***** Given text *****

Tactical nous seems to be underrated, or at least not talked about as much, in cricket. Perhaps even more underrated is the ability to man-manage. Tomorrow might be the second last Test Mohsin Hasan Khan will coach Team Misbah in Tests, but for the time he’s spent in the dressing room, Pakistan is grateful to Khan.

Pakistan has traditionally worked well with strong captains, who in turn have advised the board on the selection of the coach. The appointments of Richard Pybus and Geoff Lawson were both made on recommendations of the captains of the time. In practice, good coaches have had to take a backseat to their captains, much like Bob Woolmer and even Waqar Younis had to. In the case of the former, Inzi developed into an autocrat of sorts. In the latter’s case, one of his captains fell to the spot-fixing saga, another to perceived marginalisation from team selection matters. Consider this: of the four Pakistani players to have ever been found guilty of fixing, two were captains. Their coaches were assumed to be bystanders.

Khan’s greatest ally throughout his tenure as interim coach is his ability to keep up the meek coach routine, though meek is far from what he has been. Khan had run into squabbles with Shahid Afridi and Waqar Younis over selection matters in 2010, while he also painted Misbah-ul-Haq’s installation as captain as a choice made out of necessity since Younis was unavailable to lead Pakistan. Karachi’s cricket association accused him of anti-Karachi bias while Abdul Razzaq spoke of an anti-senior conspiracy, but Khan rode that pressure out. Perhaps it is because of the impermanence of his position, perhaps because of the personal confidence reposed in him by a new board chief that Khan managed to pull the selectors and the captain in the same direction. A record of no lost series has become an outcome borne out of practice, not simply logic or luck.

***** Given data *****

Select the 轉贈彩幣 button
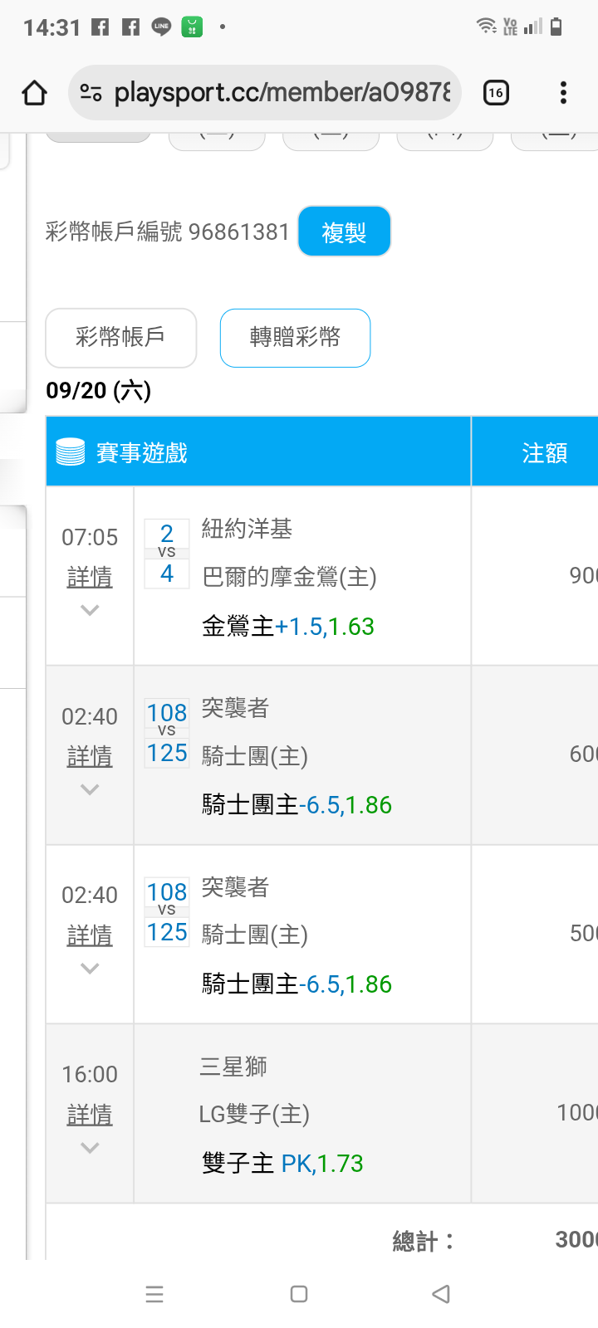Viewport: 598px width, 1328px height. point(295,338)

*****

_To do_
Answer these questions using the text above about Pakistan's cricket coach.
(a) Whose appointments as coach were made on recommendations of the captains of the time?
(b) With whom did Khan have squabbles over selection matters in 2010?
(c) What did Karachi's cricket association accuse Khan of?

_Written reply_
(a) Richard Pybus and Geoff Lawson.
(b) Shahid Afridi and Waqar Younis.
(c) Anti-Karachi bias.